> **EXERCISE INSTRUCTIONS**
Repeat the entries that follow from start to finish, keeping every character.

• • • • • • •

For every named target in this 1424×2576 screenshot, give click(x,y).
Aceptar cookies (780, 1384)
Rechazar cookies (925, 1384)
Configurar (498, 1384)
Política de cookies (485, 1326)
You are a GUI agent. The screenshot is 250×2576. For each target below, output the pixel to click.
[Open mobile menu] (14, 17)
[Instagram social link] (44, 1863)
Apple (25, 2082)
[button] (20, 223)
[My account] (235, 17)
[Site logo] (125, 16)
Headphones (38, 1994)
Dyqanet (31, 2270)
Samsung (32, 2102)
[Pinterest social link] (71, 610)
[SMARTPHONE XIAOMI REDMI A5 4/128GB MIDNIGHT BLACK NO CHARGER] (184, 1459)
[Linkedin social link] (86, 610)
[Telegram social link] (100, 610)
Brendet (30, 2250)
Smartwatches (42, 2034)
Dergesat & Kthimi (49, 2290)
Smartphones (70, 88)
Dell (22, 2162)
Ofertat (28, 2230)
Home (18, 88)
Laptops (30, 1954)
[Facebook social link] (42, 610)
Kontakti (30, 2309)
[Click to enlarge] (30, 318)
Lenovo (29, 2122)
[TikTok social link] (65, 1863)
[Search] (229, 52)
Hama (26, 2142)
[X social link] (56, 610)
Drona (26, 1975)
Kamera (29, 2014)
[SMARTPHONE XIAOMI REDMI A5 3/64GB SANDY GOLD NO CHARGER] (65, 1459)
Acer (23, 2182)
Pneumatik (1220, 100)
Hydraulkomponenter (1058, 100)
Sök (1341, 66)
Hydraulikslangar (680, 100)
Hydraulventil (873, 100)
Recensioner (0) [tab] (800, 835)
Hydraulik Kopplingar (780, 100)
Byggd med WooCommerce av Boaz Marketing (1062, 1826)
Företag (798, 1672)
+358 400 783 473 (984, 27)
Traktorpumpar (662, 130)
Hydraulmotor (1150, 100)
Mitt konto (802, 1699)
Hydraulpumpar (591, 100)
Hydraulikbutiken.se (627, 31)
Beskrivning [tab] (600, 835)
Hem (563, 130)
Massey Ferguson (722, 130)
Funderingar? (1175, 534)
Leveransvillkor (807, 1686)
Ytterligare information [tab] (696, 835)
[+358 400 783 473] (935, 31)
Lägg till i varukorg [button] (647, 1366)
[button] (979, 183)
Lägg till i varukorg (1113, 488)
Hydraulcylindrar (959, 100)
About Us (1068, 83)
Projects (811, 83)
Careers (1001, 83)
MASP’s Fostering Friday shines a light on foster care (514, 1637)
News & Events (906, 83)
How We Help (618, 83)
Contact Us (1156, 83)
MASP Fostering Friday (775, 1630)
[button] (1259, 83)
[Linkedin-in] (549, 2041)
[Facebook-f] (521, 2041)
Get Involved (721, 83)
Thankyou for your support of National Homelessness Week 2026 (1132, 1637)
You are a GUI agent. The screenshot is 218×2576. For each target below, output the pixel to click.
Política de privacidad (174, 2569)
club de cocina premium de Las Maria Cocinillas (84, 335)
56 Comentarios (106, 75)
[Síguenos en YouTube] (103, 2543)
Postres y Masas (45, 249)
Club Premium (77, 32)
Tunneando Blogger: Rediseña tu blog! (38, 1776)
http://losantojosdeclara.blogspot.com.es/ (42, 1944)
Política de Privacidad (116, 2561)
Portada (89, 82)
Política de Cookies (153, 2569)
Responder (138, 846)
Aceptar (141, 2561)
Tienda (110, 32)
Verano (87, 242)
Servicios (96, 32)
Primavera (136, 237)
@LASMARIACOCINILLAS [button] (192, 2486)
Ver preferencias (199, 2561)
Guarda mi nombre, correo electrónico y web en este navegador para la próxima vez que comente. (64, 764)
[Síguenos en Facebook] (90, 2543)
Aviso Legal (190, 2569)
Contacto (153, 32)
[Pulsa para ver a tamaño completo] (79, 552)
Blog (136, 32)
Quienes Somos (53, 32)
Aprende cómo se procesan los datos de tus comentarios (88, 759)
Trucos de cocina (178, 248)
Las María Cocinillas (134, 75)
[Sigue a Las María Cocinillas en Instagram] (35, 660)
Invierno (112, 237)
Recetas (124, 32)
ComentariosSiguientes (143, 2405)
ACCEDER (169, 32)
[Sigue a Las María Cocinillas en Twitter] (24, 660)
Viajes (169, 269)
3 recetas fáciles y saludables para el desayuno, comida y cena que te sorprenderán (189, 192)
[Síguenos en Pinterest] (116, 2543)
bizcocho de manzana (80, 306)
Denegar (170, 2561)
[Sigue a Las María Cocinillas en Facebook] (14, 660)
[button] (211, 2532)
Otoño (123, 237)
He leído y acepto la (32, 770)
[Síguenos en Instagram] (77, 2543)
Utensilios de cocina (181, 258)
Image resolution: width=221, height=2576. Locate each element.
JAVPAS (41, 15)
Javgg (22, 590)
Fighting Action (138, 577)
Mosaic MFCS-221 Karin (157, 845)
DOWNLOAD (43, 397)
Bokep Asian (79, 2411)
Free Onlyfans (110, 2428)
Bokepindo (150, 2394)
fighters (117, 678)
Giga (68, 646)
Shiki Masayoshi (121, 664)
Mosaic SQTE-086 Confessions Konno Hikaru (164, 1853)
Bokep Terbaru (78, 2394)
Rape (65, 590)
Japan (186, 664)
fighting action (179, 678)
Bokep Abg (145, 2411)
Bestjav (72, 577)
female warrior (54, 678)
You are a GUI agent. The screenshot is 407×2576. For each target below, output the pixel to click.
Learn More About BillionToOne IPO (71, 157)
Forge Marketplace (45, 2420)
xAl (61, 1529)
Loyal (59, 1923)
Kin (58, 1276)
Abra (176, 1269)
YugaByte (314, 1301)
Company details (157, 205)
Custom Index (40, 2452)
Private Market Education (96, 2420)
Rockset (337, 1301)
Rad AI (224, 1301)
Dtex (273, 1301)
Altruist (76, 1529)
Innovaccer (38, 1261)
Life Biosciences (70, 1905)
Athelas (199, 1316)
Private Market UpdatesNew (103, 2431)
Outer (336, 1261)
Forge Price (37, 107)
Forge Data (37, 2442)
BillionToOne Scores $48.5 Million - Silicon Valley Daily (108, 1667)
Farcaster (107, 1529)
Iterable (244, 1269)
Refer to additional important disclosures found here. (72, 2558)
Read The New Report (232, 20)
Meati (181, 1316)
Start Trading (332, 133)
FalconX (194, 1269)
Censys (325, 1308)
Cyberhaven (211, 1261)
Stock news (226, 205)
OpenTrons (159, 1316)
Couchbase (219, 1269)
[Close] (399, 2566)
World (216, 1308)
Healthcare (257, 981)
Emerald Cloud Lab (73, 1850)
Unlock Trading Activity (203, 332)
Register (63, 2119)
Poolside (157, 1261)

• • • • • • •

> **PROBLEM SOLUTION**
For every named target in this 1424×2576 screenshot, give click(x,y).
Aceptar cookies (780, 1384)
Rechazar cookies (925, 1384)
Configurar (498, 1384)
Política de cookies (485, 1326)
You are a GUI agent. The screenshot is 250×2576. For each target below, output the pixel to click.
[Open mobile menu] (14, 17)
[Instagram social link] (44, 1863)
Apple (25, 2082)
[button] (20, 223)
[My account] (235, 17)
[Site logo] (125, 16)
Headphones (38, 1994)
Dyqanet (31, 2270)
Samsung (32, 2102)
[Pinterest social link] (71, 610)
[SMARTPHONE XIAOMI REDMI A5 4/128GB MIDNIGHT BLACK NO CHARGER] (184, 1459)
[Linkedin social link] (86, 610)
[Telegram social link] (100, 610)
Brendet (30, 2250)
Smartwatches (42, 2034)
Dergesat & Kthimi (49, 2290)
Smartphones (70, 88)
Dell (22, 2162)
Ofertat (28, 2230)
Home (18, 88)
Laptops (30, 1954)
[Facebook social link] (42, 610)
Kontakti (30, 2309)
[Click to enlarge] (30, 318)
Lenovo (29, 2122)
[TikTok social link] (65, 1863)
[Search] (229, 52)
Hama (26, 2142)
[X social link] (56, 610)
Drona (26, 1975)
Kamera (29, 2014)
[SMARTPHONE XIAOMI REDMI A5 3/64GB SANDY GOLD NO CHARGER] (65, 1459)
Acer (23, 2182)
Pneumatik (1220, 100)
Hydraulkomponenter (1058, 100)
Sök (1341, 66)
Hydraulikslangar (680, 100)
Hydraulventil (873, 100)
Recensioner (0) [tab] (800, 835)
Hydraulik Kopplingar (780, 100)
Byggd med WooCommerce av Boaz Marketing (1062, 1826)
Företag (798, 1672)
+358 400 783 473 (984, 27)
Traktorpumpar (662, 130)
Hydraulmotor (1150, 100)
Mitt konto (802, 1699)
Hydraulpumpar (591, 100)
Hydraulikbutiken.se (627, 31)
Beskrivning [tab] (600, 835)
Hem (563, 130)
Massey Ferguson (722, 130)
Funderingar? (1175, 534)
Leveransvillkor (807, 1686)
Ytterligare information [tab] (696, 835)
[+358 400 783 473] (935, 31)
Lägg till i varukorg [button] (647, 1366)
[button] (979, 183)
Lägg till i varukorg (1113, 488)
Hydraulcylindrar (959, 100)
About Us (1068, 83)
Projects (811, 83)
Careers (1001, 83)
MASP’s Fostering Friday shines a light on foster care (514, 1637)
News & Events (906, 83)
How We Help (618, 83)
Contact Us (1156, 83)
MASP Fostering Friday (775, 1630)
[button] (1259, 83)
[Linkedin-in] (549, 2041)
[Facebook-f] (521, 2041)
Get Involved (721, 83)
Thankyou for your support of National Homelessness Week 2026 (1132, 1637)
You are a GUI agent. The screenshot is 218×2576. For each target below, output the pixel to click.
Política de privacidad (174, 2569)
club de cocina premium de Las Maria Cocinillas (84, 335)
56 Comentarios (106, 75)
[Síguenos en YouTube] (103, 2543)
Postres y Masas (45, 249)
Club Premium (77, 32)
Tunneando Blogger: Rediseña tu blog! (38, 1776)
http://losantojosdeclara.blogspot.com.es/ (42, 1944)
Política de Privacidad (116, 2561)
Portada (89, 82)
Política de Cookies (153, 2569)
Responder (138, 846)
Aceptar (141, 2561)
Tienda (110, 32)
Verano (87, 242)
Servicios (96, 32)
Primavera (136, 237)
@LASMARIACOCINILLAS [button] (192, 2486)
Ver preferencias (199, 2561)
Guarda mi nombre, correo electrónico y web en este navegador para la próxima vez que comente. (64, 764)
[Síguenos en Facebook] (90, 2543)
Aviso Legal (190, 2569)
Contacto (153, 32)
[Pulsa para ver a tamaño completo] (79, 552)
Blog (136, 32)
Quienes Somos (53, 32)
Aprende cómo se procesan los datos de tus comentarios (88, 759)
Trucos de cocina (178, 248)
Las María Cocinillas (134, 75)
[Sigue a Las María Cocinillas en Instagram] (35, 660)
Invierno (112, 237)
Recetas (124, 32)
ComentariosSiguientes (143, 2405)
ACCEDER (169, 32)
[Sigue a Las María Cocinillas en Twitter] (24, 660)
Viajes (169, 269)
3 recetas fáciles y saludables para el desayuno, comida y cena que te sorprenderán (189, 192)
[Síguenos en Pinterest] (116, 2543)
bizcocho de manzana (80, 306)
Denegar (170, 2561)
[Sigue a Las María Cocinillas en Facebook] (14, 660)
[button] (211, 2532)
Otoño (123, 237)
He leído y acepto la (32, 770)
[Síguenos en Instagram] (77, 2543)
Utensilios de cocina (181, 258)
Image resolution: width=221, height=2576. Locate each element.
JAVPAS (41, 15)
Javgg (22, 590)
Fighting Action (138, 577)
Mosaic MFCS-221 Karin (157, 845)
DOWNLOAD (43, 397)
Bokep Asian (79, 2411)
Free Onlyfans (110, 2428)
Bokepindo (150, 2394)
fighters (117, 678)
Giga (68, 646)
Shiki Masayoshi (121, 664)
Mosaic SQTE-086 Confessions Konno Hikaru (164, 1853)
Bokep Terbaru (78, 2394)
Rape (65, 590)
Japan (186, 664)
fighting action (179, 678)
Bokep Abg (145, 2411)
Bestjav (72, 577)
female warrior (54, 678)
You are a GUI agent. The screenshot is 407×2576. For each target below, output the pixel to click.
Learn More About BillionToOne IPO (71, 157)
Forge Marketplace (45, 2420)
xAl (61, 1529)
Loyal (59, 1923)
Kin (58, 1276)
Abra (176, 1269)
YugaByte (314, 1301)
Company details (157, 205)
Custom Index (40, 2452)
Private Market Education (96, 2420)
Rockset (337, 1301)
Rad AI (224, 1301)
Dtex (273, 1301)
Altruist (76, 1529)
Innovaccer (38, 1261)
Life Biosciences (70, 1905)
Athelas (199, 1316)
Private Market UpdatesNew (103, 2431)
Outer (336, 1261)
Forge Price (37, 107)
Forge Data (37, 2442)
BillionToOne Scores $48.5 Million - Silicon Valley Daily (108, 1667)
Farcaster (107, 1529)
Iterable (244, 1269)
Refer to additional important disclosures found here. (72, 2558)
Read The New Report (232, 20)
Meati (181, 1316)
Start Trading (332, 133)
FalconX (194, 1269)
Censys (325, 1308)
Cyberhaven (211, 1261)
Stock news (226, 205)
OpenTrons (159, 1316)
Couchbase (219, 1269)
[Close] (399, 2566)
World (216, 1308)
Healthcare (257, 981)
Emerald Cloud Lab (73, 1850)
Unlock Trading Activity (203, 332)
Register (63, 2119)
Poolside (157, 1261)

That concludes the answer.